Я полагаю, что он достаточно четко сформирован воздействием философов, логиков и психологов, — без учета, разумеется, тех изменений, которые позднейший социологический анализ может внести в заключения, которые мы имеем на сегодняшний день [Lévy-Bruhl 1912: 21].

Парето доказывал, привлекая книги европейских философов и других ученых, что склад ума европейцев иррационален, или, как он его именовал, не-логически-экспериментальный.

В обширном труде Вильфредо Парето «Trattato di sociologia générale», переведенном на английский язык под названием «Сознание и общество», более миллиона слов посвящено анализу чувств и идей. Я собираюсь обсудить только ту часть его трактата, которая имеет отношение к теории первобытного мышления. Он использовал, так же как и Леви-Брюль, довольно необычную терминологию. В любом обществе существуют остатки (residues. — А.К.), назовем их здесь ощущениями, некоторые из которых способствуют социальной стабильности, а другие вызывают изменения. Ощущения выражаются в поведении и также в деривациях (derivations. — А.К.) (которые другие авторы называют идеологиями или рационализациями)93. Далее, большинство действий (в число действий Парето включает и мышление), в которых находят свое выражение остатки, относятся к числу не-логически-экспериментальных (кратко — не-логических) и должны категориально быть отделены от логико-экспериментальных (кратко — логических) действий. Логическая мысль опирается на факты; не-логическая признается априори и подчиняет себе факты; а в случае ее конфликта с опытом выдумываются доводы для того, чтобы восстановить согласие. Логические действия (и мышление) связаны с такими родами деятельности, как искусство, наука и экономика, а также представлены военными, юридическими и политическими операциями. В других социальных процессах преобладают не-логические действия и мышление. Для того чтобы проверить, является действие логическим или нет, нужно посмотреть, соответствует ли его субъективная цель объективно полученному результату, приспособлены ли средства к поставленной цели или нет; и единственным судьей в этой проверке должна быть современная наука, то есть фактическое знание, которым мы обладаем на данный момент.

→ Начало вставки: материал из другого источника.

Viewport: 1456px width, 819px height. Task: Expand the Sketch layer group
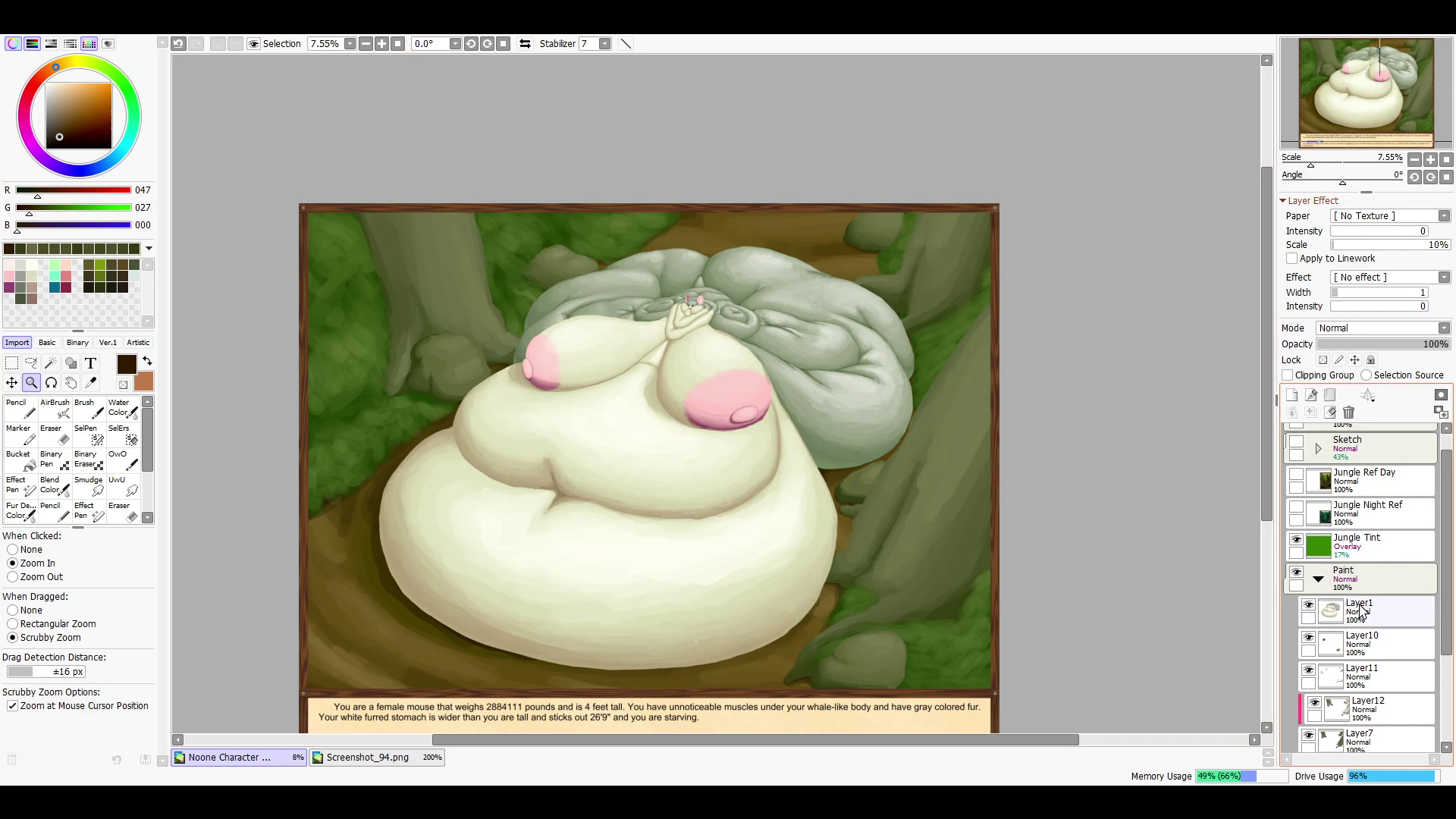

Под не-логическим Парето подразумевал не более того, что Леви-Брюль — под прелогическим, а именно — всего лишь, что мысли и действия только субъективно, а не объективно, соизмеряются с целями и средствами; а не то, что эти мысли или действия алогичны. Разумность не нужно путать с полезностью. Объективно справедливое воззрение может не иметь практической пользы для общества или индивида, который его придерживается, тогда как абсурдная с логико-экспериментальной точки зрения доктрина может приносить пользу обоим. Собственно говоря, Парето поставил целью своей работы показать экспериментально «индивидуальную и социальную ценность не-логического поведения» [Pareto 1935: 35]. (О том же говорил, разумеется, и Фрэзер, который писал, что на определенном уровне развития культуры правительство, собственность, брак и уважение к человеческой жизни «в значительной степени опирались на такие верования, которые ныне мы клеймим как суеверия и абсурд» [Frazer 1913:4].)

Более того, поиск причин, какими бы фантастическими они ни оказались, со временем привел к обнаружению подлинных причин:

Утверждение о том, что без теологии и метафизики не было бы и экспериментальной науки, трудно опровергнуть. Три этих вида активности являются, вероятно, проявлениями одного и того же душевного состояния, по исчезновении которого они тоже дружно и согласованно исчезнут [Pareto 1935: 591].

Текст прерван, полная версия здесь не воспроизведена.